Ганс посмотрел наверх, где пока еще спокойно вели себя вознесенные к небу, припорошенные снегом ветви сосны, затем перевел взгляд на раскрасневшихся рубщиков.

– Колоссаль!

И было непонятно, относится это к работе мужиков или к высоте и красоте деревьев.

Африкан и Северьяныч выпрямились, вытерли со лба пот.

– Это – работа! – восхитился Анохин.

– Погодь! Это ишшо не работа. Вот когда пот в валенки потекет, тогда – да, тогда уже работа… Ваги давайте сюда!

Принесенными длинными шестами-вагами Калистрат с помощниками стали подпирать дерево, чтобы не дать ему при падении вильнуть с оскола.

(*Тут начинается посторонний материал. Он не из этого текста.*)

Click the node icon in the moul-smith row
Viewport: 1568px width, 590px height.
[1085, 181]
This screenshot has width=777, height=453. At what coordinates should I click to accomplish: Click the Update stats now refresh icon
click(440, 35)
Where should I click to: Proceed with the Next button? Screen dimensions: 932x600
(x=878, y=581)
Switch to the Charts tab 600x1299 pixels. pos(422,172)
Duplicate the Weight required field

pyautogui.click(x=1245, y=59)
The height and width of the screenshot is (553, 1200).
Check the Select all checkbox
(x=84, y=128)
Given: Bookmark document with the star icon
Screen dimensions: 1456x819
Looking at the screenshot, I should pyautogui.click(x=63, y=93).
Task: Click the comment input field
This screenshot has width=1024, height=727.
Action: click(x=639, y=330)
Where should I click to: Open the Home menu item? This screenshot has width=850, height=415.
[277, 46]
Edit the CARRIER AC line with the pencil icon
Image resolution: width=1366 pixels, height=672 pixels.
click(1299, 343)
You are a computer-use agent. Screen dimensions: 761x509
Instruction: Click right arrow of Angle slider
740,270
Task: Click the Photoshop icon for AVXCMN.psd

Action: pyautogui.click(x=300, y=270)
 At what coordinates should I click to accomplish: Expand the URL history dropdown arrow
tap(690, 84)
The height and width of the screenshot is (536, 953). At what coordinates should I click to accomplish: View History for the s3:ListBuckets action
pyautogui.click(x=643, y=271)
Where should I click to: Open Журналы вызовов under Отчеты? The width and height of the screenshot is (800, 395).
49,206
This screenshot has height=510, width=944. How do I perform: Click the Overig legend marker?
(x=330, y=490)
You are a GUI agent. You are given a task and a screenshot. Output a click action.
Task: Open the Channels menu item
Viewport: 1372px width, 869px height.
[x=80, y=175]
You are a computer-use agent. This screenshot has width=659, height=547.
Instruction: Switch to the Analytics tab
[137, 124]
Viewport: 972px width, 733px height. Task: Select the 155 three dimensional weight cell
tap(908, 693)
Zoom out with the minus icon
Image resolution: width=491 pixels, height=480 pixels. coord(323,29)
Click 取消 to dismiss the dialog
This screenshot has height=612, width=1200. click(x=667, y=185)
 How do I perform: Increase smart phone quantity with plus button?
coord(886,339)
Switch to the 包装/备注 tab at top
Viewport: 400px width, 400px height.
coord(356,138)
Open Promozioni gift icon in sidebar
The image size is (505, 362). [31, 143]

– Гляди, фрицы, в оба! – закричал одноглазый Калистрат. – Тут дело щекотное. Не в ту сторону завернешь, вгонит тебя сосной в землю, как колышек. Тут, мля, глаз как ватерпас должон быть!

– Я, я! – дружно закивали стоящие в сторонке немцы, услышав «свое» слово. – Ватерпас!

Сосна слегка дрогнула, с веток обрушился вниз первый снег.

Северьяныч поглядел на вершину сосны, что-то прикидывая.

– Теперь здесь подрубим, – вроде бы посоветовался он с Африканом.

Тот молча кивнул. Поплевав на ладони, они вновь застучали топорами.

– Никодим! Ты своей вагой посильней подпирай, следи, чтоб меж соснами легла! – скомандовал Африкан одному из помощников.

– Не впервой, – коротко отозвался Никодим и обернулся к Анохину: – А ты, командир, со своей ногой в сторонку отвали. Неровен час – зашибет.

Но Анохин, наоборот, утопая в снегу, пробрался к Никодиму, стал помогать ему подпирать вагу. Хотел поучаствовать.

Сосна стала подрагивать сильнее, с веток на людей посыпался мелкий снег.

– Подрубай, подрубай! – суетился Северьяныч.

Все явственней вздрагивали наверху ветви. Что-то потрескивало в глубине ствола. Наконец, чуть поворачиваясь на своей оси, сосна уже громко, даже оглушительно треща, стала медленно клониться, затем все быстрее и быстрее, стряхивая с себя последние комья снега. Сотрясая землю, она упала на чистую прогалину между другими соснами, взметнув целое облако снега. И еще долго потом, в агонии, она подпрыгивала, подламывая сучья и как бы поудобнее укладываясь для последнего сна.

– Ну-ко, теперя, немцы! Бери мои топоры! Давай, обрубай ее, родимую, чтоб ни сучка ни задоринки!


Спустя короткое время, уложив очищенное от сучьев бревно-балан на дровни и на привязанные сзади подсанки, впрягшись в ременные гужи и облепив со всех сторон «поезд», немцы и конвойные потянули на горку первую свою добычу. На крутом подъеме забуксовали. Им на помощь бросились все: и занятые на площадке, и Северьяныч с Африканом, даже Бульбах, поглядев на лейтенанта, тоже решил взяться за гуж.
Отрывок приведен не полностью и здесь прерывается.